> **Data items**

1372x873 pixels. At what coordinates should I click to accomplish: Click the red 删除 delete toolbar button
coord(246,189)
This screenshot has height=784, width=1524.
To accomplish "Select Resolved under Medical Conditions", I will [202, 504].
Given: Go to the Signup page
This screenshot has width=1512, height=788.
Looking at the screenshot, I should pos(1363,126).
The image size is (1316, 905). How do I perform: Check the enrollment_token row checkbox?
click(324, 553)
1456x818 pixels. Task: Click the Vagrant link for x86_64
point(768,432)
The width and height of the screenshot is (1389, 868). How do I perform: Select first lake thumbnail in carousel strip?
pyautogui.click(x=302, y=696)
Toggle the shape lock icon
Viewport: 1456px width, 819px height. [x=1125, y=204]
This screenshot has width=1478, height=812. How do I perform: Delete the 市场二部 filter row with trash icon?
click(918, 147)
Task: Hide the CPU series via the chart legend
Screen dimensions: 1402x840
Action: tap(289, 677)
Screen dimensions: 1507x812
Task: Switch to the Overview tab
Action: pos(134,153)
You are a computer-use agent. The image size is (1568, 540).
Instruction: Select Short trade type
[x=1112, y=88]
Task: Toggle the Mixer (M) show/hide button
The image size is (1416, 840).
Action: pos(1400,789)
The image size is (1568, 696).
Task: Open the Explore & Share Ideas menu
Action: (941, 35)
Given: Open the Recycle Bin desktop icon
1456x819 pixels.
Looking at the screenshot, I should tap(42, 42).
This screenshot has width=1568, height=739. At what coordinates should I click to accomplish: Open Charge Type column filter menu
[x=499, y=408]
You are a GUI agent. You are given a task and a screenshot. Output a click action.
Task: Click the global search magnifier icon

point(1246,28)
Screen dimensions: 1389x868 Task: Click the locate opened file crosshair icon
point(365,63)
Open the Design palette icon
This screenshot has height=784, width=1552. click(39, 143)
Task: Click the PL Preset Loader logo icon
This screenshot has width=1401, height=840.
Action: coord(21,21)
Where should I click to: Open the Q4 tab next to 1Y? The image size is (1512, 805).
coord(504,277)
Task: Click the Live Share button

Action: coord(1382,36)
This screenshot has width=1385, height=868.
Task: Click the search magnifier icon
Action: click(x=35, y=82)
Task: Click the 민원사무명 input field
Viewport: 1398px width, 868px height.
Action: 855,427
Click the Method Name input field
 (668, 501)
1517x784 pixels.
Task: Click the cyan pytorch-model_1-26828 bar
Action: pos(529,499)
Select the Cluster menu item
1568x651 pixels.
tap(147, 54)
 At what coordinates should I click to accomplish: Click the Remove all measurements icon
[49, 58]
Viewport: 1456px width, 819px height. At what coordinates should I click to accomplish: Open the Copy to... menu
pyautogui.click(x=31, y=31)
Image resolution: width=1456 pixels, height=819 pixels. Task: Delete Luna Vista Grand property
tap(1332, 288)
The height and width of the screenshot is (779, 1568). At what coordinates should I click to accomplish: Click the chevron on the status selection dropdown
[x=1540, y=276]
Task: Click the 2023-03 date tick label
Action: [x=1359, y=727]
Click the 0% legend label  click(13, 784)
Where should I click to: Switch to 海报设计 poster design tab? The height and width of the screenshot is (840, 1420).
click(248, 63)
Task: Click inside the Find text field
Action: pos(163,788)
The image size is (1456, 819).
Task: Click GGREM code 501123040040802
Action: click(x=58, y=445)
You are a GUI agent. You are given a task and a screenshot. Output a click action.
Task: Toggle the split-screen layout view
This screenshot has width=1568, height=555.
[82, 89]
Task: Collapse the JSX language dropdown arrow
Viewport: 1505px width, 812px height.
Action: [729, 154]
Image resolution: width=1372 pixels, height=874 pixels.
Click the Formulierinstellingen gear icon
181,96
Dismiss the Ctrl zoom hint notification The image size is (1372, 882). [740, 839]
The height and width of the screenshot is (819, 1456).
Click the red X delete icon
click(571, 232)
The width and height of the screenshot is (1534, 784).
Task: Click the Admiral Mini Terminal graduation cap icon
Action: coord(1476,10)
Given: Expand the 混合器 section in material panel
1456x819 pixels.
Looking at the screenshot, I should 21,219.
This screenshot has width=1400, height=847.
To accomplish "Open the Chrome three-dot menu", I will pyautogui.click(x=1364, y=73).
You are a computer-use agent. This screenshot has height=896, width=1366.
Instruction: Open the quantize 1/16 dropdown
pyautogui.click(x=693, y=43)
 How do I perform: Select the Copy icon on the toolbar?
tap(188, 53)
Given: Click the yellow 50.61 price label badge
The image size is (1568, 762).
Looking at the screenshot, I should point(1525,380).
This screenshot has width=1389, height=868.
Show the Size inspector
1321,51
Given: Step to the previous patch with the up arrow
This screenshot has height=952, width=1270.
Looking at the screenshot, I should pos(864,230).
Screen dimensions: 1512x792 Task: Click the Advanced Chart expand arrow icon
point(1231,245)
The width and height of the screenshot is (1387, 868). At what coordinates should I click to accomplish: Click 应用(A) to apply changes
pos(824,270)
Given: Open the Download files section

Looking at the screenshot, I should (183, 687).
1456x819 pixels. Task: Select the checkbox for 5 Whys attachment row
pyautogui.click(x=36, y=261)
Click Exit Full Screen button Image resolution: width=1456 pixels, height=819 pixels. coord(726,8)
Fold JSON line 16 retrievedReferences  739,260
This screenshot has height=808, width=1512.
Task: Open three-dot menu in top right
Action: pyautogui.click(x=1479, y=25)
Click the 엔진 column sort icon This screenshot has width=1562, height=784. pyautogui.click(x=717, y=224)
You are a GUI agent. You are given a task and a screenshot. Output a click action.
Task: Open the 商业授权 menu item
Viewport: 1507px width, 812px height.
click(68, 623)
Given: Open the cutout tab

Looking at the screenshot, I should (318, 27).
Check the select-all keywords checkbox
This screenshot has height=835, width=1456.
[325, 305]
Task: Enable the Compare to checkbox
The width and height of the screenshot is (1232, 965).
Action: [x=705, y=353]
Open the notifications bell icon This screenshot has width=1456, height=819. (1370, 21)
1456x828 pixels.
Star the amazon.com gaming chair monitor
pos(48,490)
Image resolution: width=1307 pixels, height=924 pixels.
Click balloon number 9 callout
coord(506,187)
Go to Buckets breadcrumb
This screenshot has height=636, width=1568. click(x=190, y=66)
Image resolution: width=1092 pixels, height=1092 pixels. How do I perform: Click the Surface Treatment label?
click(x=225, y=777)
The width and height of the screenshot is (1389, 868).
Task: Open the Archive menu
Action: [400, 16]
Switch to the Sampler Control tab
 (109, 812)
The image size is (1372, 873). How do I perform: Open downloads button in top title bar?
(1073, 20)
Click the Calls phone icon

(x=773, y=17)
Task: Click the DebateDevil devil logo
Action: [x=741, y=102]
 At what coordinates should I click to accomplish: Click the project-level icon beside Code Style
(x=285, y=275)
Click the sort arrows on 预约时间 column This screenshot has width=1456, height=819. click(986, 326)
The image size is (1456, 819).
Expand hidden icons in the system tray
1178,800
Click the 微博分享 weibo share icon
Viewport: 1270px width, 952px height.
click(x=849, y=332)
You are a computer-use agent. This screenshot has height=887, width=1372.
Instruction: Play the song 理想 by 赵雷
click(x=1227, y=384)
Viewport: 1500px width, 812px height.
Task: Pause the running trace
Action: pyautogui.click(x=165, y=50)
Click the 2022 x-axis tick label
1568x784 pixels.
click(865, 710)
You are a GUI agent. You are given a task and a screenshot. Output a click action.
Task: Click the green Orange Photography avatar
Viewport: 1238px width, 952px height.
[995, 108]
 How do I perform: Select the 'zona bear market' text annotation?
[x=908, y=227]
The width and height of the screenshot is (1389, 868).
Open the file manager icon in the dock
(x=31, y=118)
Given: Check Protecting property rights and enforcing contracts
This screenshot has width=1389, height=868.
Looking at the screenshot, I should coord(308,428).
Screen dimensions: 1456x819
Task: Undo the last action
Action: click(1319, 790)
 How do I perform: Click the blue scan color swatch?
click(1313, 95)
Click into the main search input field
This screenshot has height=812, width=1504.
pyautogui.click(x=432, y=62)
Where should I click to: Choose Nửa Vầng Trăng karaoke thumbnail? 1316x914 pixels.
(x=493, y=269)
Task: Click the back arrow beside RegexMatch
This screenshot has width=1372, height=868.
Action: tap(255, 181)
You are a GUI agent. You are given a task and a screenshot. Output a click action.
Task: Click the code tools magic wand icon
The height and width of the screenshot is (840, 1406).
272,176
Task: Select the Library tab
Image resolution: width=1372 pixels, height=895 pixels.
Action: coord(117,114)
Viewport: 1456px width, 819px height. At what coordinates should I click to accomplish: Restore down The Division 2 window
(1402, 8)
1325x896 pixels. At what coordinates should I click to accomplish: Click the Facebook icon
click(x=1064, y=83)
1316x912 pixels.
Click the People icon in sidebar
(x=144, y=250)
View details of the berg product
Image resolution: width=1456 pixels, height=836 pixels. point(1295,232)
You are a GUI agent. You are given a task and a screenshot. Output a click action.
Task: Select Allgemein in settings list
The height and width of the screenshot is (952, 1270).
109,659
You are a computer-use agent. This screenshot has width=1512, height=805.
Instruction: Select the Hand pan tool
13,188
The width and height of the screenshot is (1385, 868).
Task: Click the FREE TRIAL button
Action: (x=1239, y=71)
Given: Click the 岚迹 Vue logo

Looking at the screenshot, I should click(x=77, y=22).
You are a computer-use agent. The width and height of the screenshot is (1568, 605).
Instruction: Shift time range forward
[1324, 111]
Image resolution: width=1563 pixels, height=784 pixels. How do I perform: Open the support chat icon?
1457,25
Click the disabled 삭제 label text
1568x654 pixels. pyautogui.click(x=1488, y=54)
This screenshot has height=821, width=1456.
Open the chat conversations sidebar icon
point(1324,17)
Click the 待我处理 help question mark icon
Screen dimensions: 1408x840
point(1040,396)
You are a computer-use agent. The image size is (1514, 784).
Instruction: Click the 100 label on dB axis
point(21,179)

> **Brief**
Which lines above contain "will"? Show each of them.

> **Solution for this task**
To accomplish "Select Resolved under Medical Conditions", I will [202, 504].
To accomplish "Open the Chrome three-dot menu", I will pyautogui.click(x=1364, y=73).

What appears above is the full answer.